“699,000+ on Hospital Waiting List April-End”

The latest data from the National Treatment Purchase Fund (NTPF) reveals over 699,000 patients were on a hospital waiting list of some description at the end of the previous month. Of this total, 467,593 individuals had been waiting beyond the slated 10- or 12-week target as part of the Sláintecare reform project for health services.

Specifically, 86,827 individuals were queued for their inpatient or day case treatment appointment, 23,620 were awaiting a gastrointestinal scope appointment, and 589,225 were in line for their initial outpatient hospital consultation.
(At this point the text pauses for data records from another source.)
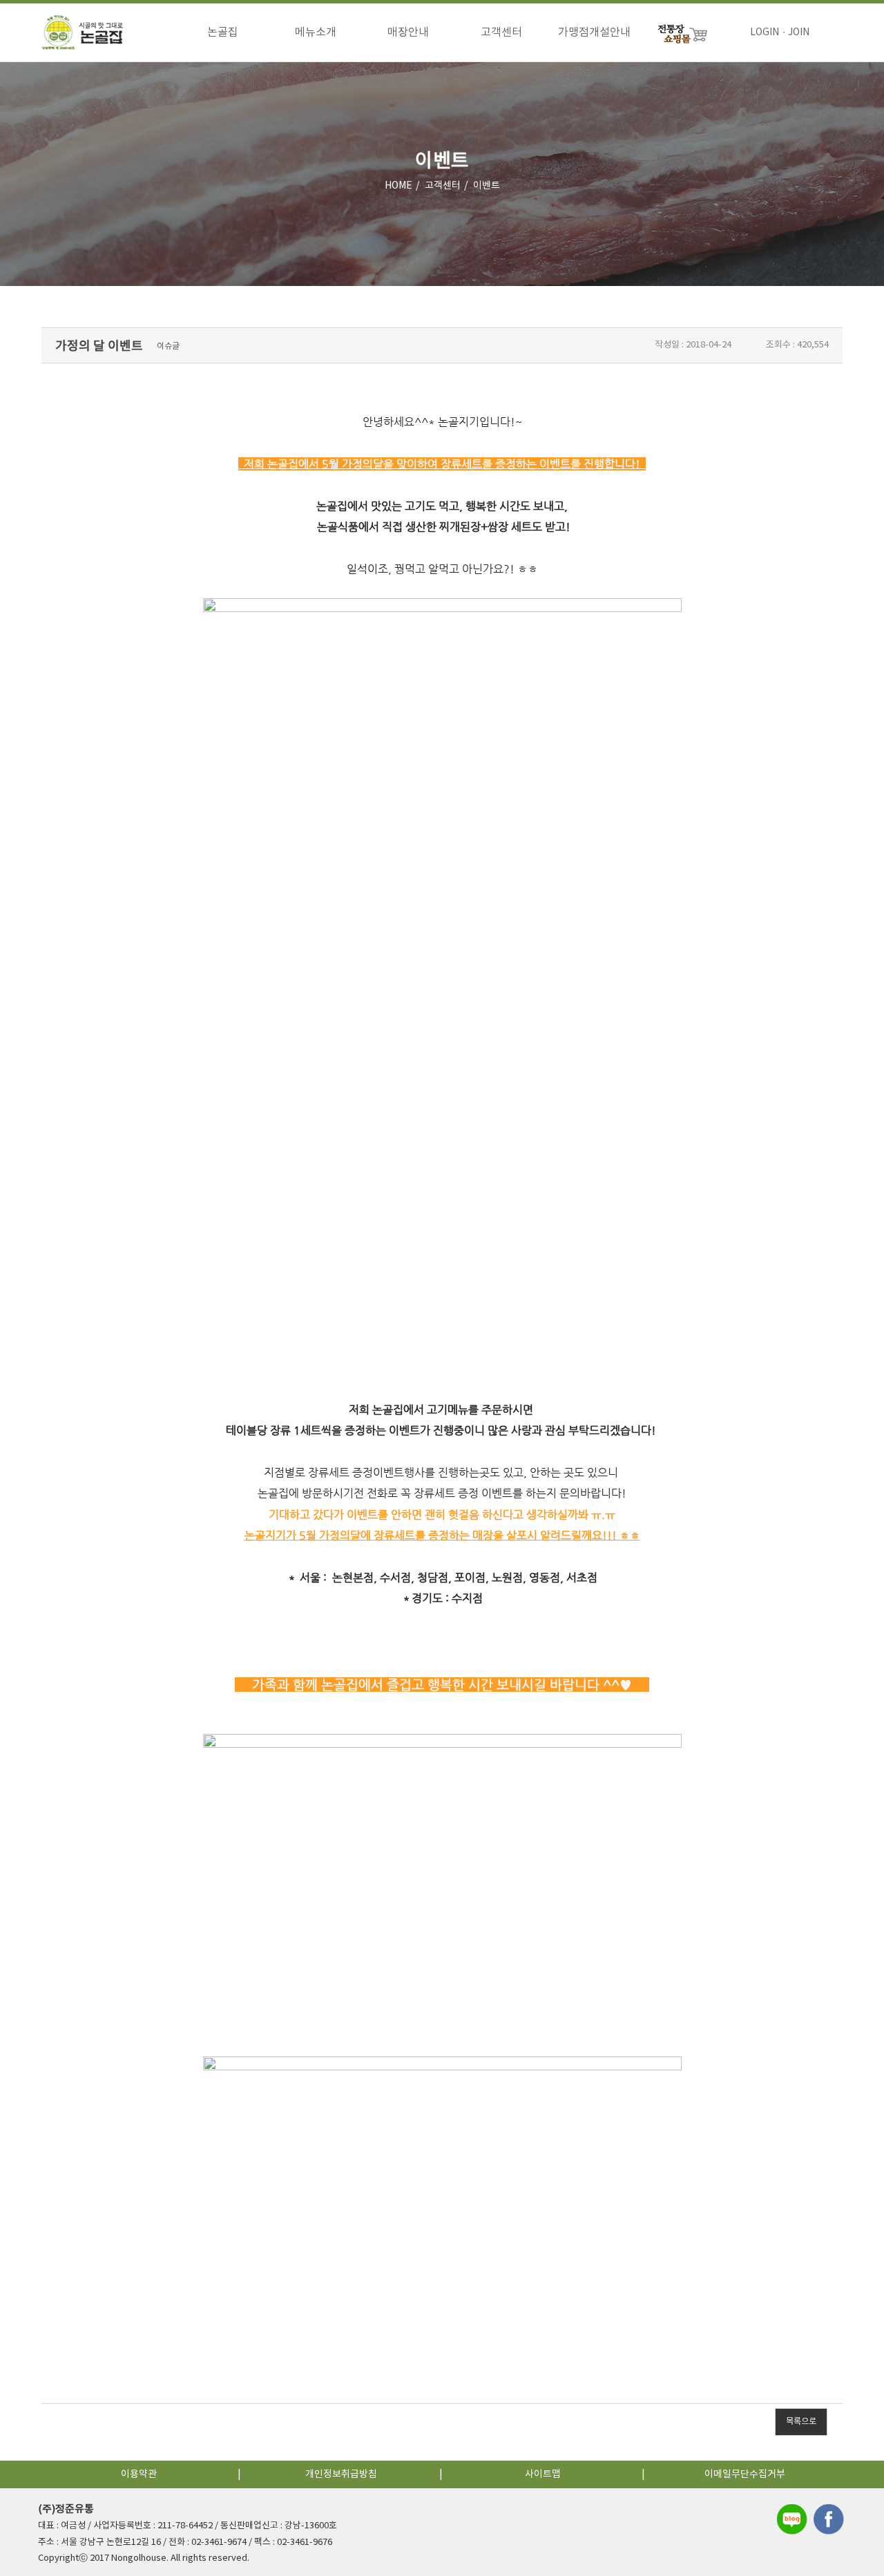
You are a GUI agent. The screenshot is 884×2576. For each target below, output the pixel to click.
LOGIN (764, 32)
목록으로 (801, 2421)
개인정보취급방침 (341, 2474)
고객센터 (501, 32)
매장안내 (408, 32)
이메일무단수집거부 (744, 2474)
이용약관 (139, 2474)
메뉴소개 (315, 32)
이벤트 (486, 185)
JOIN (798, 32)
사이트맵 (543, 2474)
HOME (398, 185)
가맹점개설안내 (594, 32)
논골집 (222, 32)
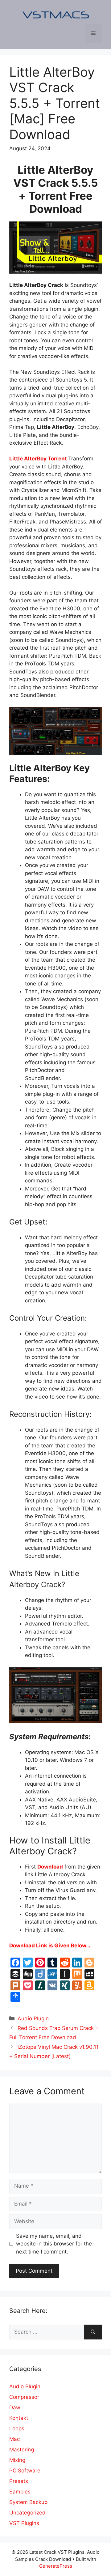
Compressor (24, 2397)
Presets (18, 2481)
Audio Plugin (33, 2018)
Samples (20, 2491)
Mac (14, 2439)
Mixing (17, 2460)
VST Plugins (24, 2523)
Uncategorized (27, 2513)
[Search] (93, 2332)
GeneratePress (55, 2566)
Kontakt (18, 2418)
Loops (16, 2428)
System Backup (28, 2502)
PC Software (24, 2470)
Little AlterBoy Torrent (38, 458)
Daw (14, 2407)
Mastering (21, 2449)
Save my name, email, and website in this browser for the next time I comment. (54, 2244)
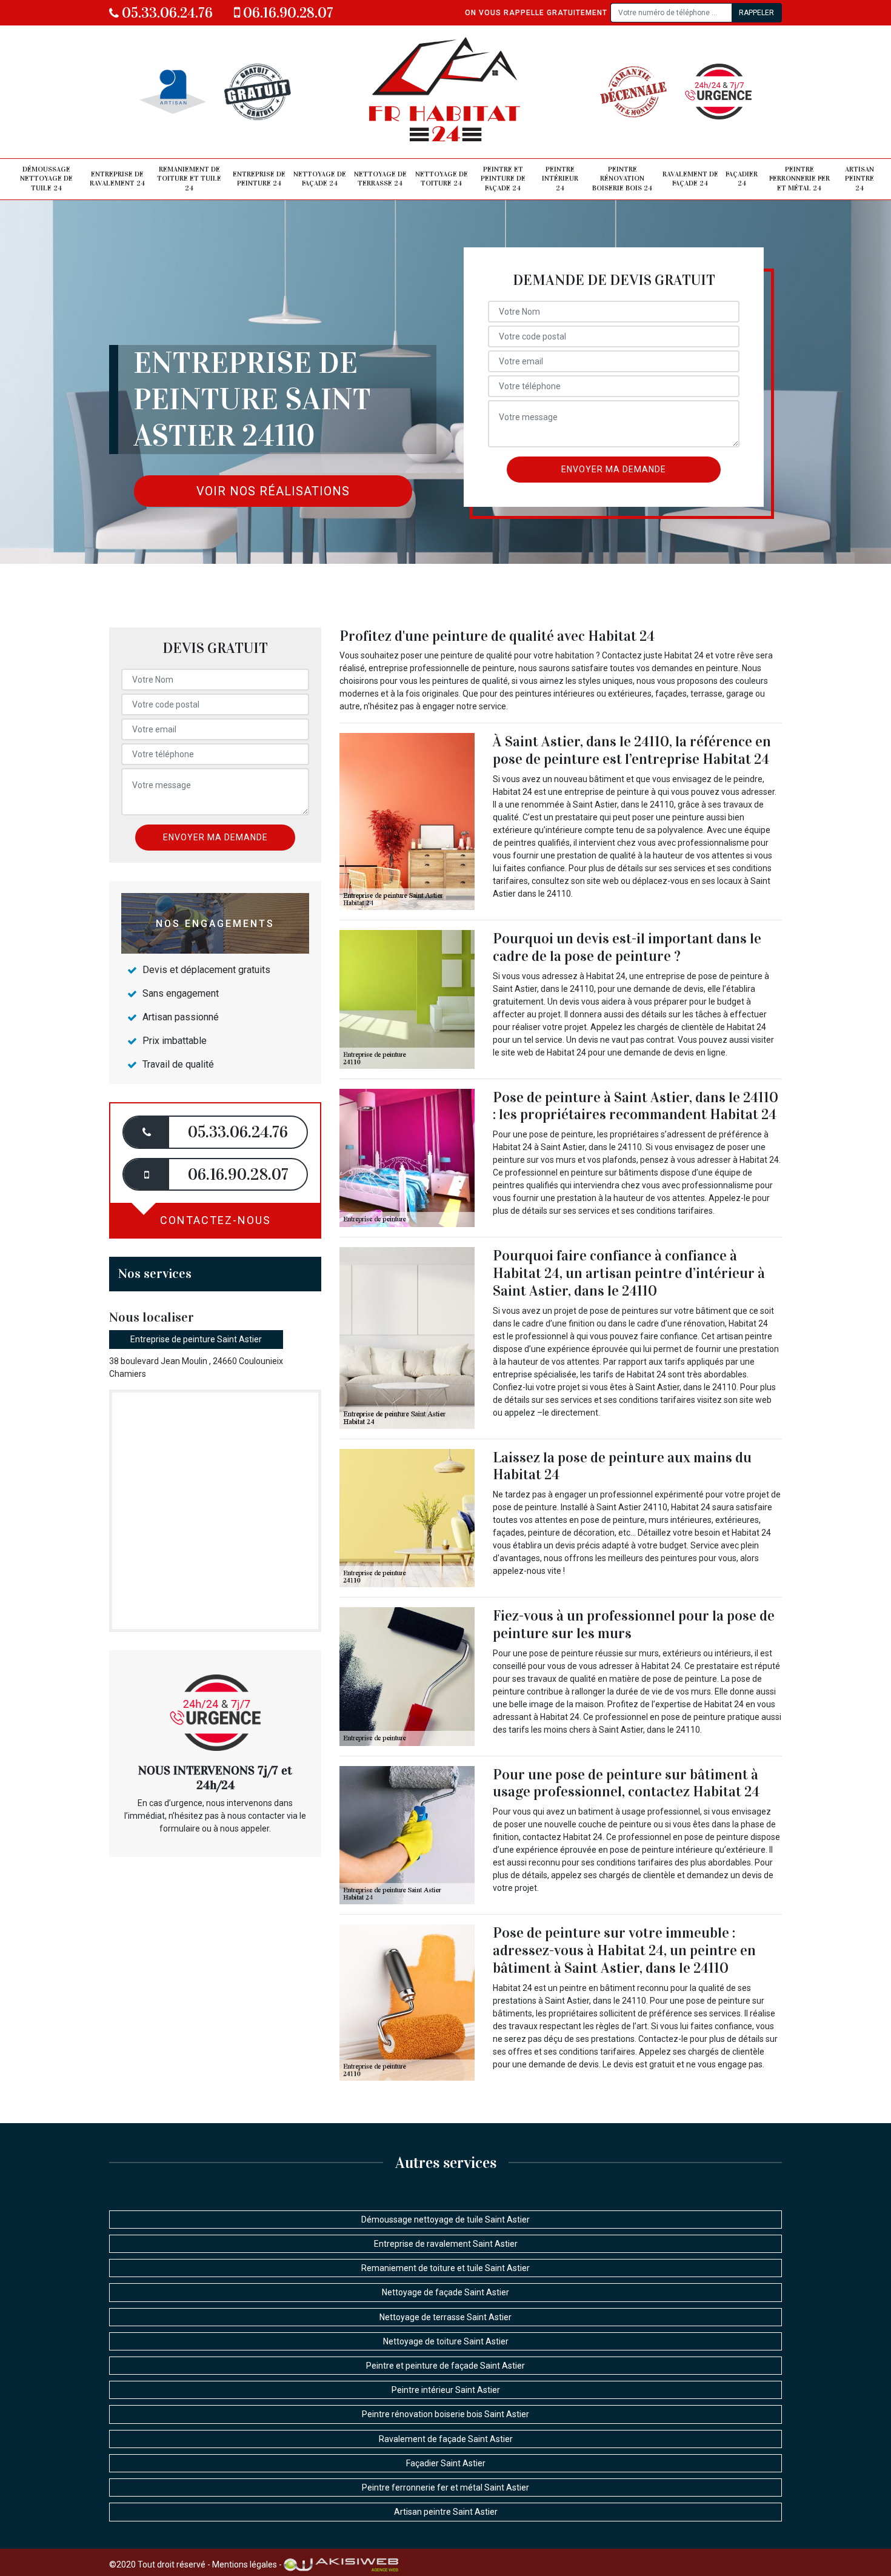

The NTPF further added that pre-admit figures demonstrated 33,684 patients had secured a date for their inpatient/day case or endoscopy process.

An additional 100,676 patients were logged under the planned procedure category. Meanwhile, 67,883 were indexed as “suspended” due to either health-related incapabilities or impediments of personal or social nature.

On this note, the Irish Hospital Consultants Association (IHCA) has beckoned the Government to use the seventh anniversary of the Sláintecare plan as a time to enact the long-overdue expansion of acute hospital capacity to decrease these waiting lists. A lack of significant improvement over the past seven years – over two-thirds of the way into the ten-year plan – has been recognised by IHCA vice president Prof Gabrielle Colleran. At this point, rather than seeing the improved health service that Sláintecare promised, a 55% increase in hospital waiting lists has been observed since the plan’s initiation in May 2017.

Moreover, Sinn Féin’s health spokesperson David Cullinane has critiqued that the Health Minister’s strategies aimed at reducing these lists have fallen short, with no notable impact observed.

“Truthfully, regardless of how many proposals the Minister brings forth, without sufficient funding to bolster capacity, these plans are merely inconsequential text,” he declared. “The harmful employment freeze is continually upheld, and the needed funding for an additional 3,000 hospital and community beds is still not granted by the Government. They’ve even failed to set aside funding for the Minister’s pledged 1,500 hospital beds.”

The Health Department claimed that it was “routine” for the queue for care to lengthen in the first few months of the year as planned care is limited due to the rise in urgent health care demand.

“In spite of notable difficulties resulting from the aftermath of the Covid-19 crisis, pressures on emergency departments, and other management issues such as staffing, our health facilities have made advancements that are genuinely impacting patients,” they stated.

“A number of individual hospitals have seen considerable reductions in both their waiting lists and waiting times. The Health Service Executive is actively endeavouring to mirror this positive outcome across all hospital systems.”

The Department further stated that subsequent to the “peaks” of the Covid-19 ordeal, there’s been a 25% reduction in individuals waiting in line longer than the established Sláintecare goals. To manage the lengthy waiting lists in 2024, they declared that a funding sum of €437 million has been reserved.